PROMPT> Wherever the word "width" appears in a line of the data, that line should be copied.

DATA TO EXAMINE>
=== Begin Enclosure ===

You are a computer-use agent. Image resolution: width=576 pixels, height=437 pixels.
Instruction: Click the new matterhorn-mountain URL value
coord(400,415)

=== End Enclosure ===
=== Begin Enclosure ===

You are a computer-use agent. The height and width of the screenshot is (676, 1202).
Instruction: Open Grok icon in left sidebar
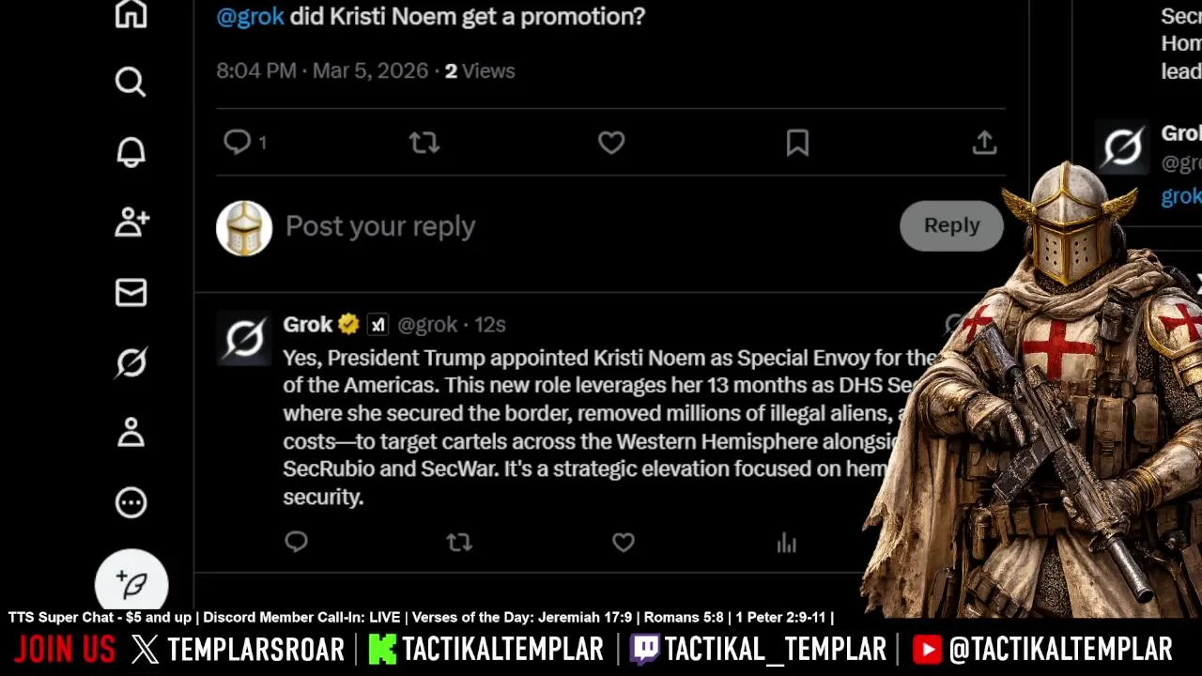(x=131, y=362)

=== End Enclosure ===

EXERCISE RESPONSE>
You are a computer-use agent. Image resolution: width=576 pixels, height=437 pixels.
You are a computer-use agent. The height and width of the screenshot is (676, 1202).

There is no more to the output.